1. De herders. Terwijl de allerreinste Maagd het Kindje Jezus neerlegt in de kribbe en in aanbidding neerknielt, gebeurt er in de nabijheid van Bethlehem iets wonderbaars. Het is de verschijning van de engelen aan de herders” (Luc. 2: 8-20).

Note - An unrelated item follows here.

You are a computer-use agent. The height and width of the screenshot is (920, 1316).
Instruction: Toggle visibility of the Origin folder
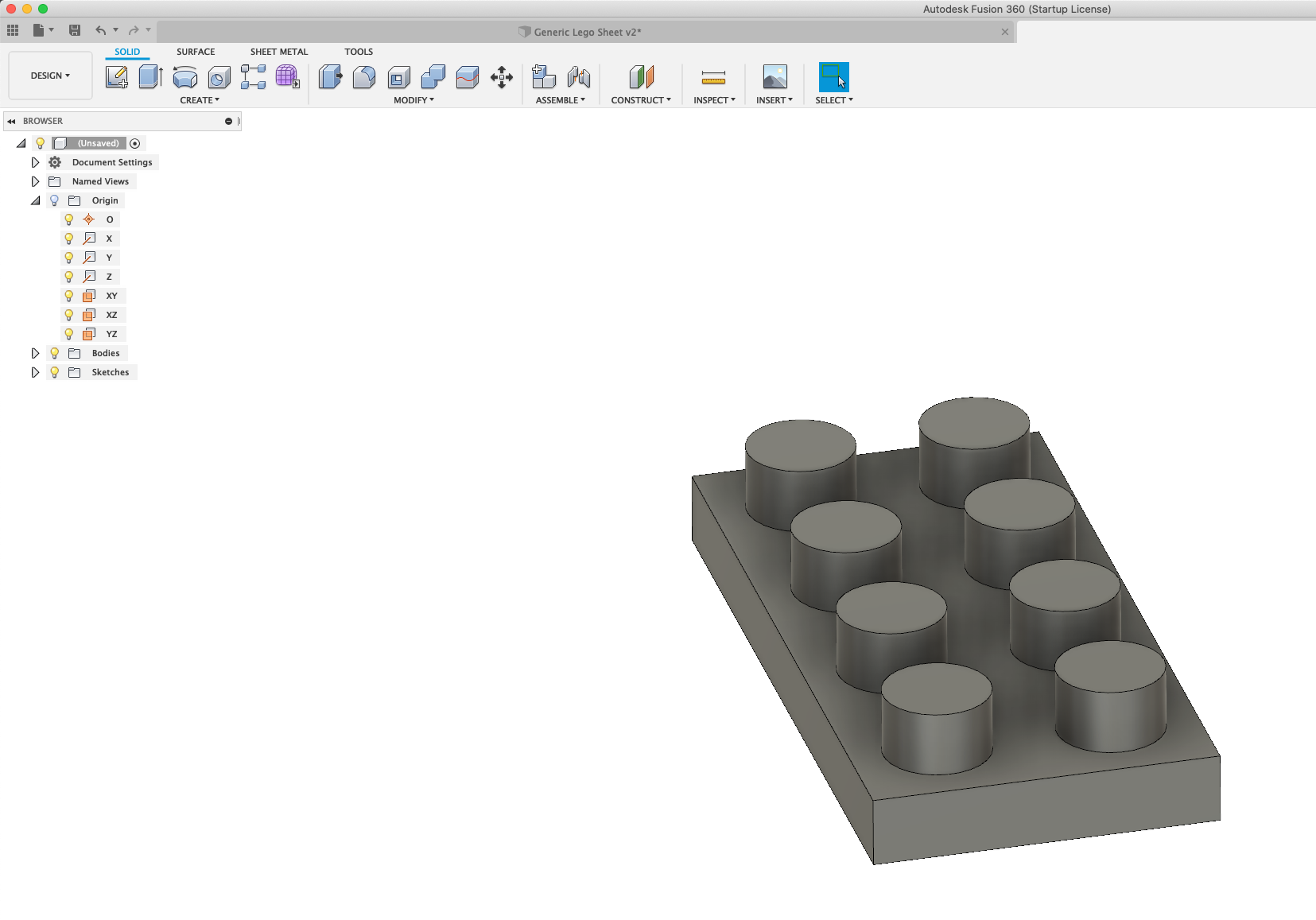click(54, 200)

De aartsengel Gabriël had Maria als Moeder Gods begroet. Nu vult een hele hemelse engelenschaar de luchten, om niet alleen het Kindje het Gloria toe te zingen, en voor de kribbe aanbiddend zich neer te buigen, maar ook - wellicht onder aanvoering van Gabriël zelf - de Moeder blijde te huldigen en de herders tot Jezus en Maria te voeren. Dat nu juist arme, eenvoudige herders geroepen moesten worden! Het beantwoordt nauwkeurig aan wat Maria in het Magnificat gezegd had: “Machtigen heeft Hij van de troon neergehaald en geringen heeft Hij verheven. Hongerigen heeft Hij met goederen vervuld, en rijken ledig heengezonden.” - beantwoordt ook volmaakt aan de roeping van de herders zelf. Want het Kind, dat een nederige, arme Maagd tot Moeder verkoren heeft, komt de armen het Evangelie prediken en hen verkwikken, die belast en beladen zijn”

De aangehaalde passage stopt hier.